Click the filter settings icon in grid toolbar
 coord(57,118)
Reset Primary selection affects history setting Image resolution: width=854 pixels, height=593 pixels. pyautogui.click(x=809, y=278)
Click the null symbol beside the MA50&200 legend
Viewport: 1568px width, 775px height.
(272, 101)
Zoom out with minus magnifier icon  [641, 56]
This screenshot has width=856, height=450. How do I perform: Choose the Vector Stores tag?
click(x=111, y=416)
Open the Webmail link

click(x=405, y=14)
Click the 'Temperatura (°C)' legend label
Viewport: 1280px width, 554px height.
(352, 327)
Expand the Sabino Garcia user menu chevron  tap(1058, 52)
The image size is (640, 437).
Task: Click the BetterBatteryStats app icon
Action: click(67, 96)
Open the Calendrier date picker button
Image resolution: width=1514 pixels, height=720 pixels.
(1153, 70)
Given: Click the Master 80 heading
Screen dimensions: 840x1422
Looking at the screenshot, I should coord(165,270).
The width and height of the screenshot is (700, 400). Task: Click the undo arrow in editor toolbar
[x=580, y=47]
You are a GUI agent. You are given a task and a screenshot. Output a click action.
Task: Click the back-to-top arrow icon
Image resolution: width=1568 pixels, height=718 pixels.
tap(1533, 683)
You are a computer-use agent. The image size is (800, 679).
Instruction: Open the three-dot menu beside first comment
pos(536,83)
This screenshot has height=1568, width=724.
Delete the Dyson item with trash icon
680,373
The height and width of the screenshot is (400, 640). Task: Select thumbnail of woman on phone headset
☆ ☆ ☆ ☆ ☆ ☆ ☆
Transcribe the data above in full, exactly as it appears.

[Solution to the exercise]
Click the filter settings icon in grid toolbar
 coord(57,118)
Reset Primary selection affects history setting Image resolution: width=854 pixels, height=593 pixels. pyautogui.click(x=809, y=278)
Click the null symbol beside the MA50&200 legend
Viewport: 1568px width, 775px height.
(272, 101)
Zoom out with minus magnifier icon  [641, 56]
This screenshot has width=856, height=450. How do I perform: Choose the Vector Stores tag?
click(x=111, y=416)
Open the Webmail link

click(x=405, y=14)
Click the 'Temperatura (°C)' legend label
Viewport: 1280px width, 554px height.
(352, 327)
Expand the Sabino Garcia user menu chevron  tap(1058, 52)
The image size is (640, 437).
Task: Click the BetterBatteryStats app icon
Action: click(67, 96)
Open the Calendrier date picker button
Image resolution: width=1514 pixels, height=720 pixels.
(1153, 70)
Given: Click the Master 80 heading
Screen dimensions: 840x1422
Looking at the screenshot, I should coord(165,270).
The width and height of the screenshot is (700, 400). Task: Click the undo arrow in editor toolbar
[x=580, y=47]
You are a GUI agent. You are given a task and a screenshot. Output a click action.
Task: Click the back-to-top arrow icon
Image resolution: width=1568 pixels, height=718 pixels.
tap(1533, 683)
You are a computer-use agent. The image size is (800, 679).
Instruction: Open the three-dot menu beside first comment
pos(536,83)
This screenshot has height=1568, width=724.
Delete the Dyson item with trash icon
680,373
The height and width of the screenshot is (400, 640). Task: Select thumbnail of woman on phone headset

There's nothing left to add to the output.